Joe found his in Vilnius, Lithuania, where he teaches Japanese literature and history at Vilnius University. His students, he said, “are studying the languages and culture of Asia. As future entrepreneurs, diplomats, writers and educators, they are the generation that will forge ties with the Far East. How great it feels to contribute to their training.”
Many people in Tokyo remember Joe as a travel man. Some know him as a playwright, author and newspaper columnist. He speaks, as well as his native English, Lithuanian and Polish learned in childhood from his parents, Russian studied in Boston and Japanese acquired “through the kitchen door.”

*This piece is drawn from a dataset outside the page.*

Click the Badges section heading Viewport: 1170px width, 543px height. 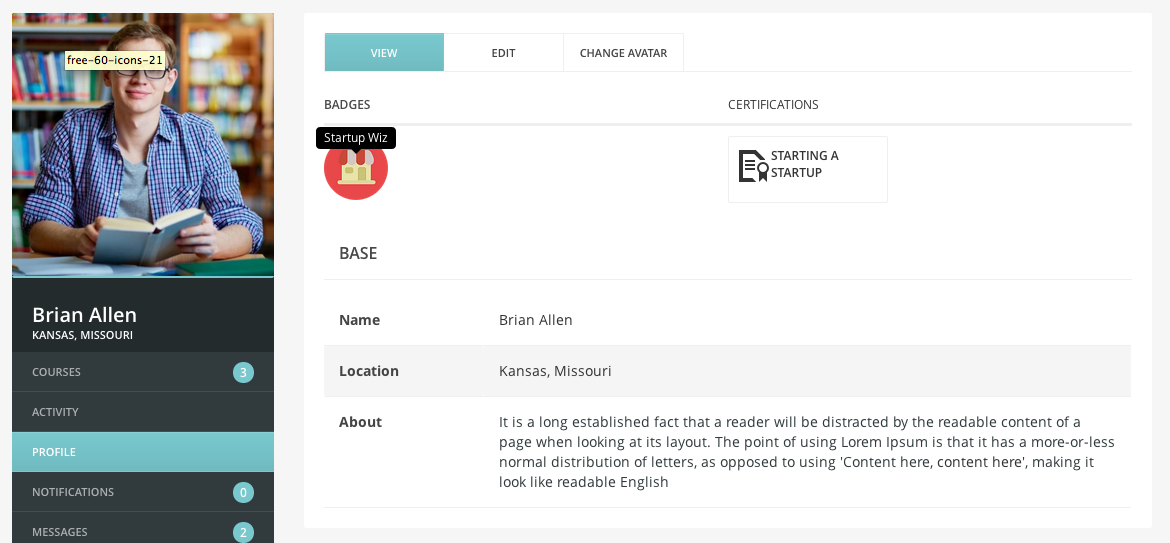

The youngest of six children, he was brought up in Massachusetts. During the Korean War he joined the army and was seconded to the linguistics section and brought to the Far East. After he left the service and returned to the United States, he said, “a wonderful thing happened to me. Someone suggested travel. Just that word seemed to be right for me. I never had a second thought.” It proved doubly lucky for him, as he was able, once he began to travel widely, to indulge his love of theater in other countries, enjoying it especially in Russian in Moscow and what was then Leningrad.
Joe worked for a year for a travel agency in Kansas. In Japan again in the 1960s, he set up his own enterprise, the Travel Center of Japan.

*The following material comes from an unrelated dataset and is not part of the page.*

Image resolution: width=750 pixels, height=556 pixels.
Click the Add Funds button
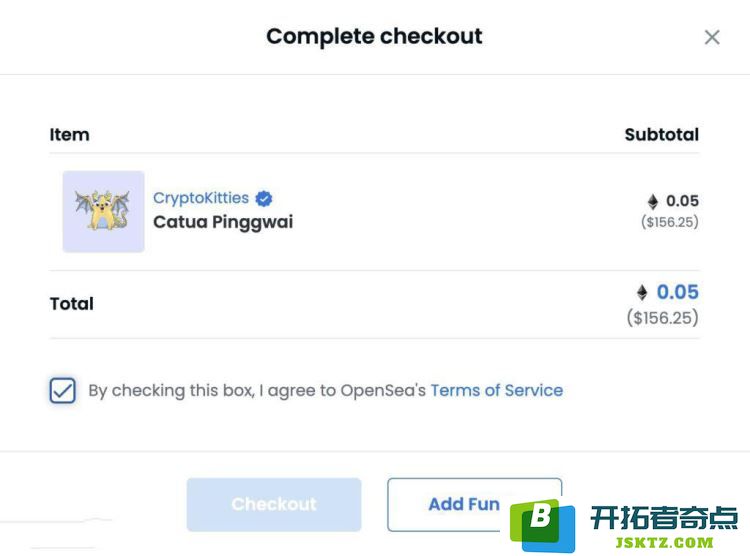pyautogui.click(x=474, y=504)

“I hit it very lucky, as at that time the booming economy took off and I opened the doors to travel,” he said. As president of the subsequent Joe Grace’s Travel Center, he pioneered group travel from Japan to Outer Mongolia and Sikkim. He wrote travel brochures and itineraries, and published destination stories in American travel journals. Additionally, he wrote the script for the sound-and-light performances that ran for four years at Kyoto International Hotel. A play of his, “A Nun in the Family,” was produced on Cape Cod and by the Tokyo International Players in Tokyo. Joe frequently acted and directed for TIP.
Joe said, “My last 10 years in Japan, up to 1995, were spent in a variety of ways, gradually retiring from the travel business and turning my hand to new endeavors. I participated in Fuji Television’s grand venture to bring the famed Orient Express train to Japan, and was the interpreter/guide for the English-speaking tourists who boarded in Paris for the deluxe, 25-day, same-train journey via Germany, Poland and Russia to Hong Kong. Then I accompanied a group for a grand trip to the then new ex-Soviet Union, from Helsinki to St. Petersburg, Estonia, Latvia and Lithuania, following the Baltic Sea’s pine-studded shoreline.”

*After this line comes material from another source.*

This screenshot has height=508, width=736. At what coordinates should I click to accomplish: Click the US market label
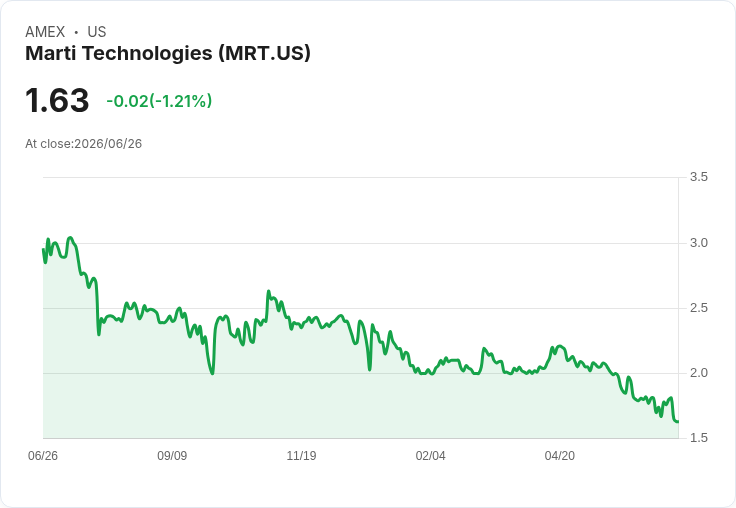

The Japan Foundation provided Joe with the opportunity to teach in Vilnius. “I arrived at an exciting time,” he said. “Lithuania, a newly independent state, was just five years into restructuring its economy. The flat I found then is still my home, in the heart of the baroque old town quarters. There’s a great variety of fine concerts, theater and ballet, and Vilnius is still a very affordable part of Europe.”
Three years ago, Joe had the unexpected honor of being offered the Lithuanian ambassadorship to Japan. “At my age I did not need that costly and onerous position,” he said. He continues to teach his “bright students, eager to learn about Japan.” He completely remodeled his apartment, and when that was in order he bought a plot of land outside the city. Now he has finished building on it Romuva Park, a country inn and restaurant. ” ‘Romuva’ is an ancient Lithuanian word meaning a retreat, and Romuva Park, on the bank of a placid river and sheltered by lofty pines, exudes a restful atmosphere,” Joe said. “I am happy to report that my inn, since opening in April, is doing well.”
He had further projects in mind. He is thinking of helping out at an orphanage, of driving himself to see more of the off-the-beaten-track areas of his new country, and of buying another flat that he would remodel. “It may be big enough to remodel into two flats, and I am toying with the idea of establishing in one of them an Asian arts and craft gallery. So you see there’s a lot still brewing in my brain,” he said.